Muckerman: Absolutely. You talked about the Saudi Aramco IPO, they were talking about that sometime next year. And certainly, if it does go public, it's going to be much more in the public eye, not only in terms of its supposed control of global oil production but its actual control of global oil production, because no one is going to invest in it without auditors going in there and examining the actual financials and books and reserve estimates. And those reserve estimates are based on the price of oil and the estimated price of oil. So, where it's at now, the company certainly won't be worth as much as it was two or three years ago, three years ago, when oil was above $100 per barrel in November 2014. So it's in their best interest, because they're hoping for this company to be worth over $1 trillion.

Priestley: That would be the largest IPO ever, wouldn't it?

Muckerman: Yes, it would. They're not going to IPO the entire company. It will be a small slice of it. But that small slice is still going to be a massive, massive offering simply because, if it's worth over $1 trillion, even 5%-10% is one of the biggest companies on the market. So yeah, it's a big deal for them, and as OPEC controls about 40% of oil production around the world, they're hoping they can regain the control of the markets that they used to have. But record production here in the United States right now at prices of $60 a barrel. That's certainly not what they were expecting, and the rig count continues to click up for horizontal and unconventional drilling. We're showing continued cost improvements both onshore and offshore. Technology is certainly keeping their ideas at bay.

Priestley: U.S. production reached a record weekly high last week at 9.65 million barrels per day. And as you said, more and more coming online. Crude inventories fell by 1.9 million barrels the week just before Thanksgiving. So inventories are falling, and that should also help. I've seen a lot of speculation that if OPEC does extend the reduction in output, it could overstimulate the market and push prices higher. How likely do you think that actually is?

Muckerman: It's tough to say. If it does push prices higher, that's going to encourage other countries to drill more, so that could put a cap on the supply demand-balance and drive supply much higher. It's certainly what U.S. producers are most likely to do if prices continue to creep up, because this has forced them to become more efficient, and they're producing out of profit right now. So if it climbs higher, all these wells that they have drilled but haven't fracked yet are ripe for the picking.
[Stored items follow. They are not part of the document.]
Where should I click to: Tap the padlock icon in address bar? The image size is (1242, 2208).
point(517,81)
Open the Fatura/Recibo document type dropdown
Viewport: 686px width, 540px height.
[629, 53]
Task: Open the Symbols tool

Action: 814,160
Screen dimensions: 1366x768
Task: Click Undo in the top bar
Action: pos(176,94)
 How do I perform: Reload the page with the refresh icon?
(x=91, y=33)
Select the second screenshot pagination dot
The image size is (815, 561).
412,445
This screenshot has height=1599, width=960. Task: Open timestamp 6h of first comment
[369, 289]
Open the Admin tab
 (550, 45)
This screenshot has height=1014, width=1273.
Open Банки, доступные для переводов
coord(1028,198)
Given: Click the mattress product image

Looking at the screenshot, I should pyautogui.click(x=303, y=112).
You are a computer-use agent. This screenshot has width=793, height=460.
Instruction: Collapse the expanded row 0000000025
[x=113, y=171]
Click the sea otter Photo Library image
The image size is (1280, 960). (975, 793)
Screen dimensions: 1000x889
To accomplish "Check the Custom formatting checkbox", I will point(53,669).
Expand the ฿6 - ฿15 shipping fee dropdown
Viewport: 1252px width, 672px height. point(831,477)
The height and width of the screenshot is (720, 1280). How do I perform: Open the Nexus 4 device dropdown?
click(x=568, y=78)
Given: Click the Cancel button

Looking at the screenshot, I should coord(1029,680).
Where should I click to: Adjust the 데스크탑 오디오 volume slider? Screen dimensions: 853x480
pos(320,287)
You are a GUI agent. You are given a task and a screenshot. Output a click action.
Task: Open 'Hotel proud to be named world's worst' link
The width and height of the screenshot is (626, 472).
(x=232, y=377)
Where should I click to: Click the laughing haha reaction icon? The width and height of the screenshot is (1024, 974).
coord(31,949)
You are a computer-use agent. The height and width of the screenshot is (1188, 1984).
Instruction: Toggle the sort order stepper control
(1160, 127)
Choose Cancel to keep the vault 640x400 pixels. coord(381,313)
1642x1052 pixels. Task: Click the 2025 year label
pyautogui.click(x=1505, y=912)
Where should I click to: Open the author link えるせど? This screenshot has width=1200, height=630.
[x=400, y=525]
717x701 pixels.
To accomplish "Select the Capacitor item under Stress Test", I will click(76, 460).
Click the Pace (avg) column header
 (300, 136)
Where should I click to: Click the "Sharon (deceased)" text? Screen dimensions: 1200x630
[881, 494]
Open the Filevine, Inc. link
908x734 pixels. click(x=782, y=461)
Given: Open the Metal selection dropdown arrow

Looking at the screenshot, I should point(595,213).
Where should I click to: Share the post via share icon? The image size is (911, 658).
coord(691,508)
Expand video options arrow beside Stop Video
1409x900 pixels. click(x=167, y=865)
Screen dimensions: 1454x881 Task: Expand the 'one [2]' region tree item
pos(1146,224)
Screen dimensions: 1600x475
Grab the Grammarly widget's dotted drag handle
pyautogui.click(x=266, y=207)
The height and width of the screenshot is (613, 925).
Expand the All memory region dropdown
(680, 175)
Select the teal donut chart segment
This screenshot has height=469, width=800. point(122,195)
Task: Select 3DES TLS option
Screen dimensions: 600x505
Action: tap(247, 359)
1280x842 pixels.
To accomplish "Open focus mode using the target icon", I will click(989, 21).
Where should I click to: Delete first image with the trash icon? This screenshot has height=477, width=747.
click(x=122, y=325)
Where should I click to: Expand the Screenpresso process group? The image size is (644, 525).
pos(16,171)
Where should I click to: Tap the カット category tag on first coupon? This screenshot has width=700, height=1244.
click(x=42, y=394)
Priestley: Yeah, absolutely. I think it's definitely on the discipline of the individual enterprises, too. Although the status quo would probably be preferable to most traders at the moment, I would imagine.

Muckerman: Yep.

Priestley: And one thing that they're really being pushed to come up with is some kind of exit strategy to easily transition out of this when we reach a point of equilibrium. As you said, it's just ridiculously difficult to predict. [laughs] 

Muckerman: Yeah, who knows if we'll ever find a point of equilibrium, because at the point where we might think that we have, five to 10 years from now, we could have majority electric vehicles on the road in some highly consumable countries for oil and gasoline. So, time will tell, but I'm skeptical of ever finding a balance for longer than a month or so.

Priestley: Yeah, absolutely, especially because, you have Ecuador coming out and basically saying they won't comply. Libya and Nigeria, who were exempt from the previous arrangement because of civil strife, they're also coming back online and have no intention, I believe, of sticking to it. So even though they're small contributors, you have so many of these disparate people and organizations to control. I agree with you, it must be like trying to herd the cats.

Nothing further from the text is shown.